Health Ministers must not leave us 'Eating in the Dark'
11 December 2011 The Food Regulation Ministerial Council met last week to adopt key recommendations of the National Food Labelling review report, Labelling Logic. More than 5,000 submissions to the Blewett labelling review sought labelling as a general principle of all foods made using new technologies: genetic manipulation (GM), irradiation and nanomaterials.
Gene Ethics called on all Health Ministers to adopt the review's recommendations to label all foods with no track record in the human food supply.
"We are outraged that Health Minister Nicola Roxon has rejected the Labelling Logic proposal: that as a general principle all foods or ingredients that have been processed by new technologies (i.e. which trigger pre-market food safety assessments under Food Standard 1.5) be required to be labelled.
We absolutely reject her tepid claim that: "There is already a process in place to ensure that new technologies are safe before entering the food supply" and ask other Ministers to do the same.

> Apply what you read:
1 > Translate this sentence from the food labelling text into Spanish: "Gene Ethics called on all Health Ministers to adopt the review's recommendations to label all foods with no track record in the human food supply."
2 > List the new technologies that the food labelling text names as used to make foods.
3 > From the food labelling text, extract the stretch from "Health Ministers must" through "human food supply.".

> Data segment:
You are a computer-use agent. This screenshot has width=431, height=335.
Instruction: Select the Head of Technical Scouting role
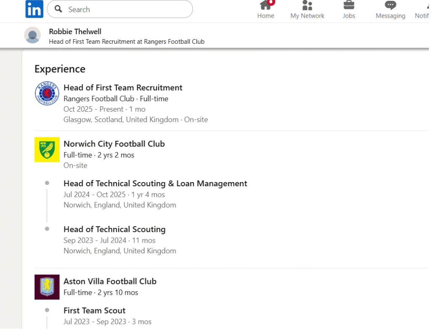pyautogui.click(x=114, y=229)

> Solutions to each task:
1 > Gene Ethics pidió a todos los ministros de Salud que adoptaran las recomendaciones de la revisión de etiquetar todos los alimentos sin antecedentes en el suministro de alimentos para consumo humano.

2 >
- genetic manipulation (GM)
- irradiation
- nanomaterials

3 >
Health Ministers must not leave us 'Eating in the Dark'
11 December 2011 The Food Regulation Ministerial Council met last week to adopt key recommendations of the National Food Labelling review report, Labelling Logic. More than 5,000 submissions to the Blewett labelling review sought labelling as a general principle of all foods made using new technologies: genetic manipulation (GM), irradiation and nanomaterials.
Gene Ethics called on all Health Ministers to adopt the review's recommendations to label all foods with no track record in the human food supply.